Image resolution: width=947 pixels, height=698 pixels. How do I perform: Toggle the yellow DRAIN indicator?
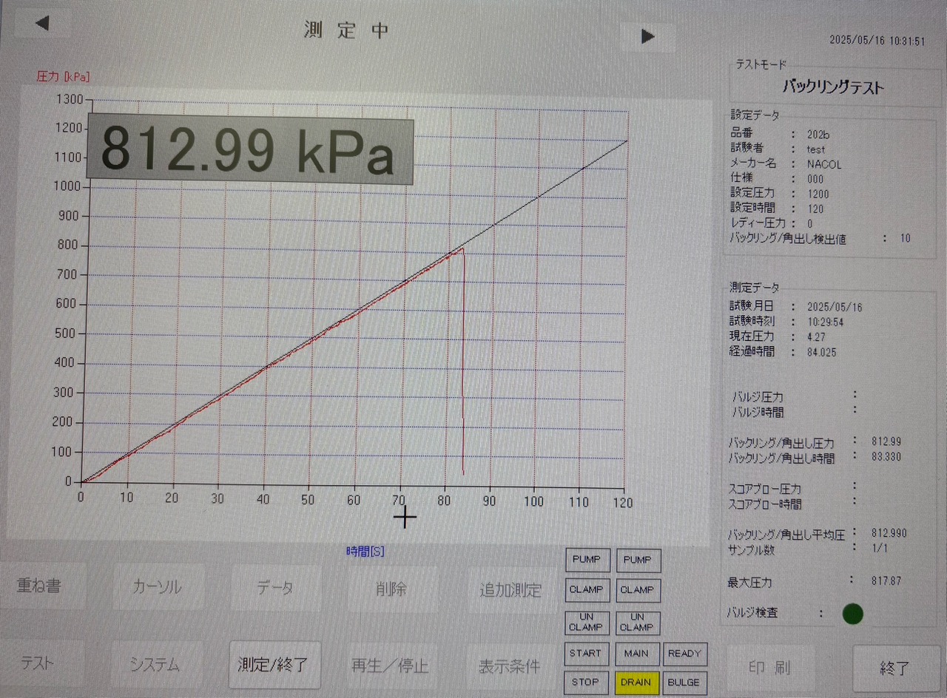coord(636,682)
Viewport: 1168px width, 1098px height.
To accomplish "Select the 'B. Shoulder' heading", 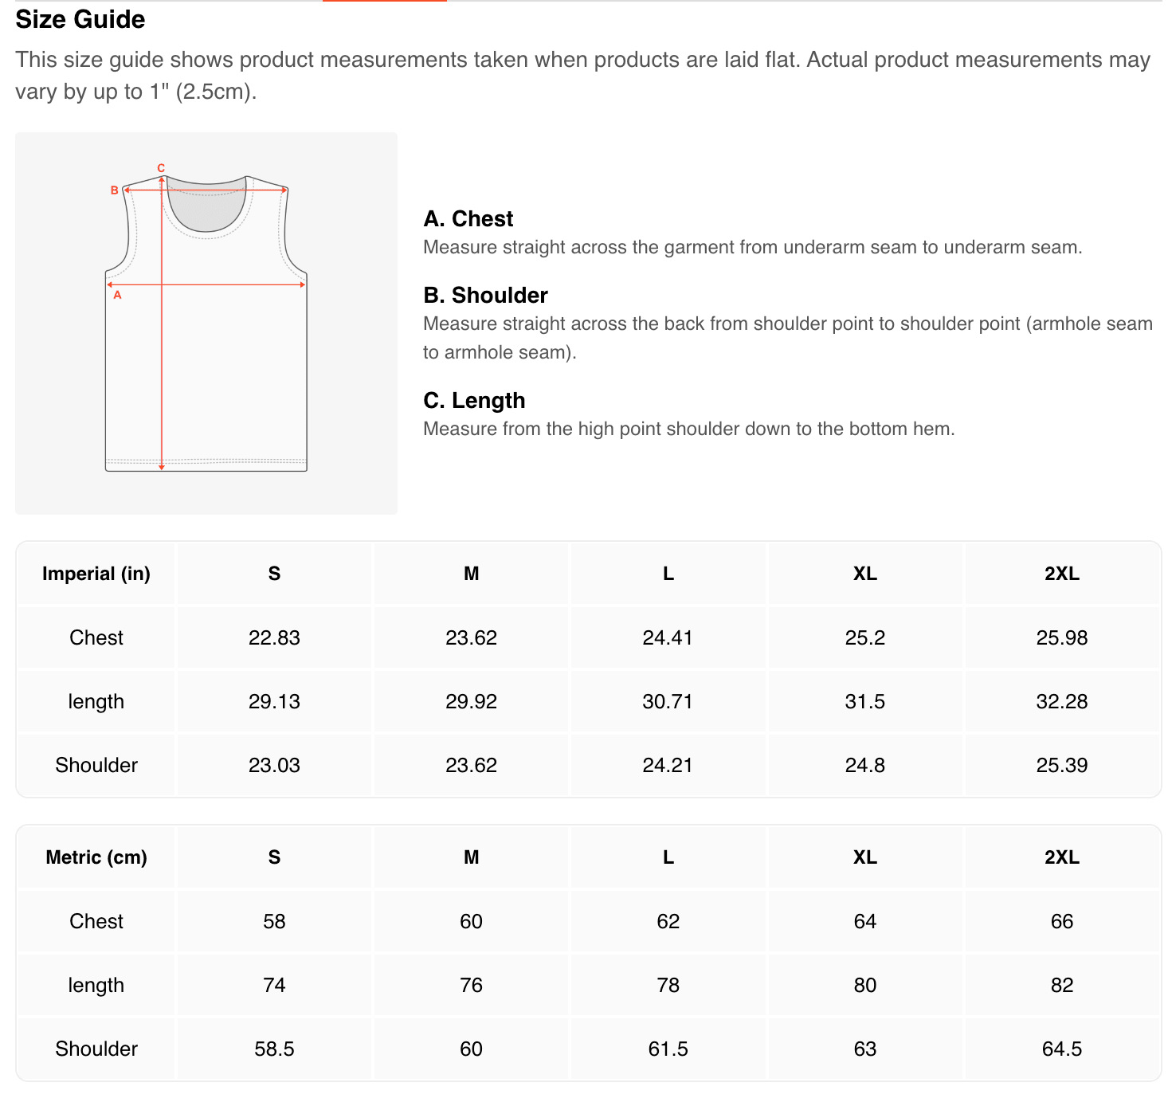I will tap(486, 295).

* * * * *

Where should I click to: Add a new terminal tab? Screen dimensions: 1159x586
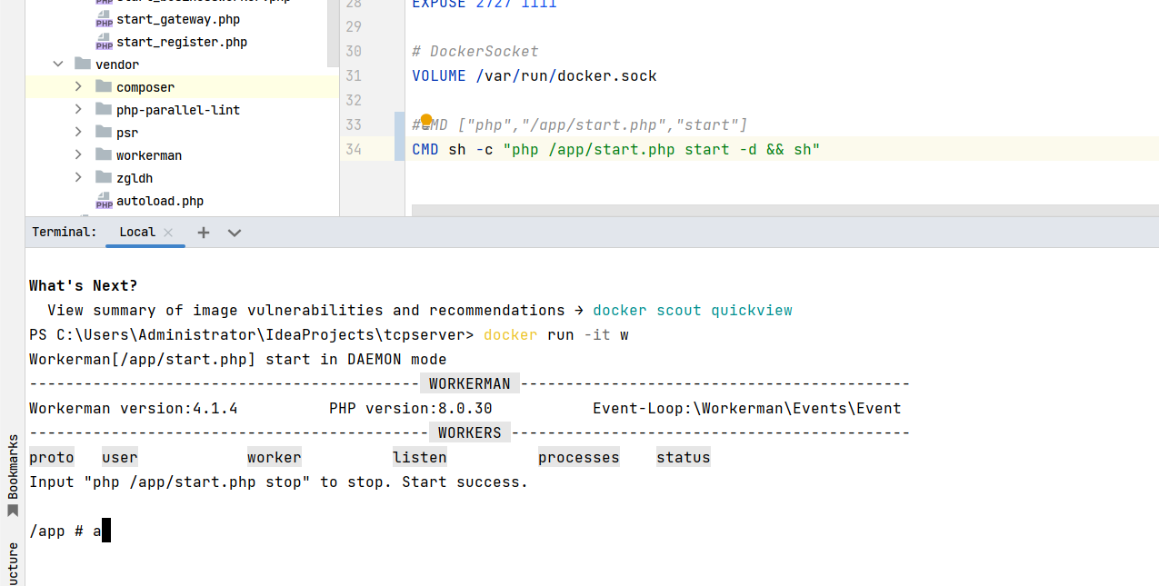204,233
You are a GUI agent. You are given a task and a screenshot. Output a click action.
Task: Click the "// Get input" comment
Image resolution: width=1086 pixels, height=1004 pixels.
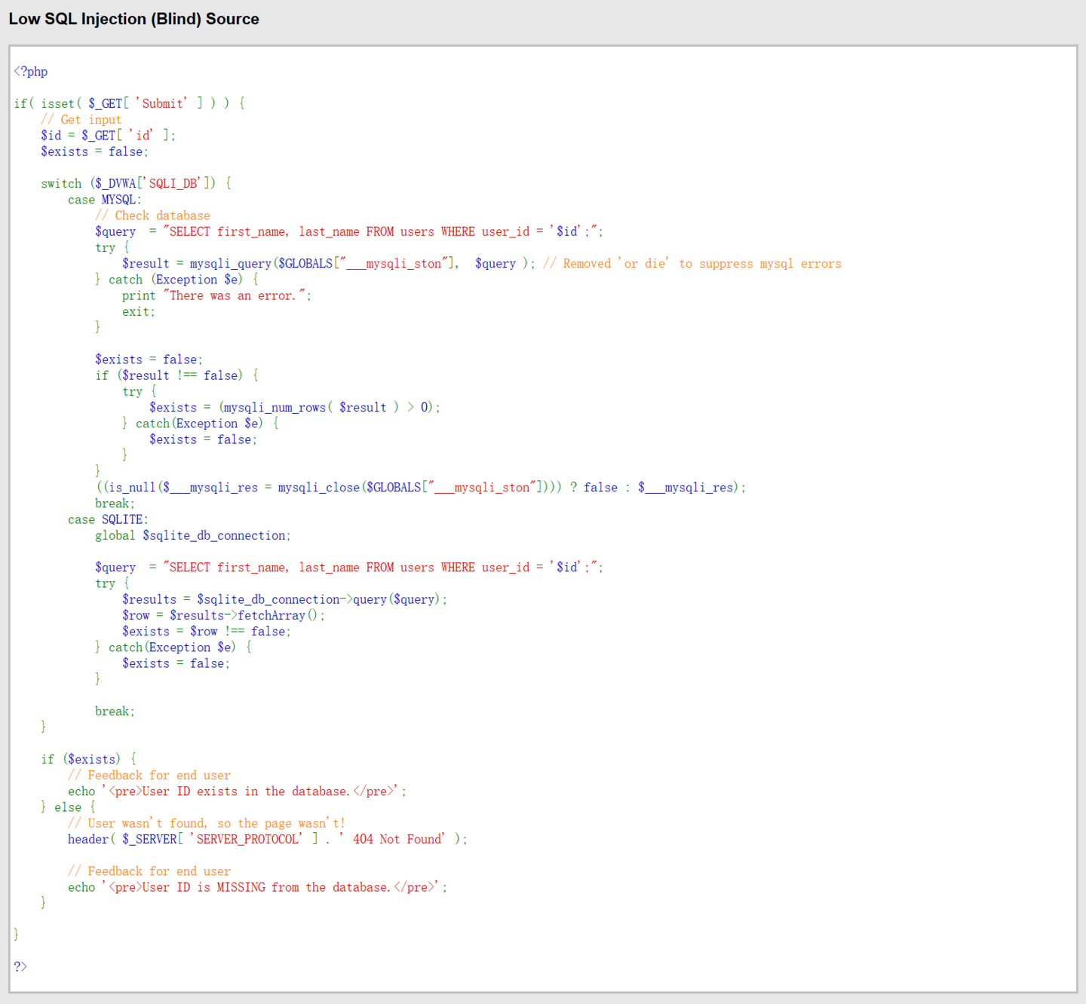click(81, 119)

* * * * *

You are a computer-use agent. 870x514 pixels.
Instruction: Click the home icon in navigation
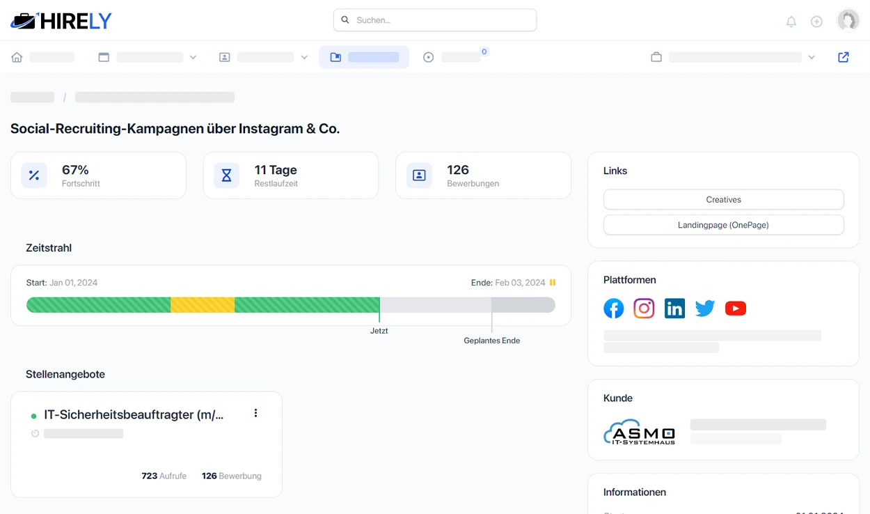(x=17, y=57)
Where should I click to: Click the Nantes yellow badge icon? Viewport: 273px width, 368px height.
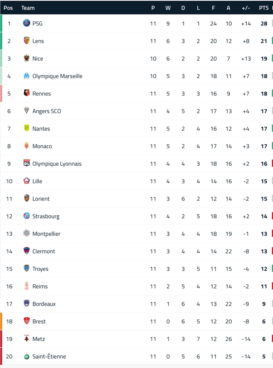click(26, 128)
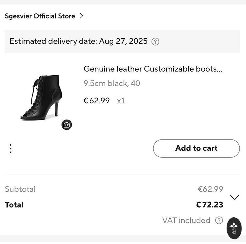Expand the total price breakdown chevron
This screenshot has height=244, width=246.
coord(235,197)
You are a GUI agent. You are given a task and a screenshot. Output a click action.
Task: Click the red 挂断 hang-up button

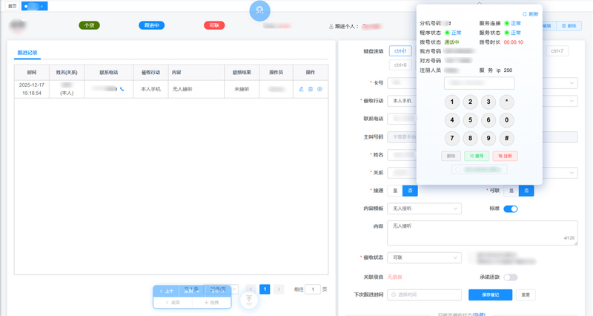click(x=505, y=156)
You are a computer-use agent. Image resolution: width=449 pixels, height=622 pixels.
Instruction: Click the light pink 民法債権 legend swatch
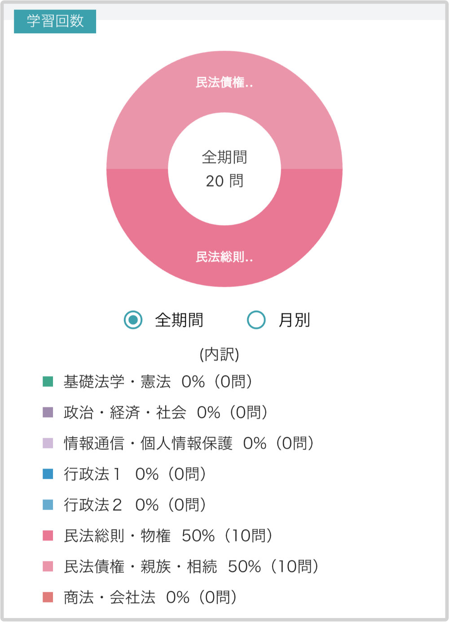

* * * * *

• **EXERCISE INSTRUCTIONS**:
Pull out all lines from the entries above in which the word "computer" appears.

• **WORKED SOLUTION**:
You are a computer-use agent. 870x514 pixels.
You are a computer-use agent. Image resolution: width=449 pixels, height=622 pixels.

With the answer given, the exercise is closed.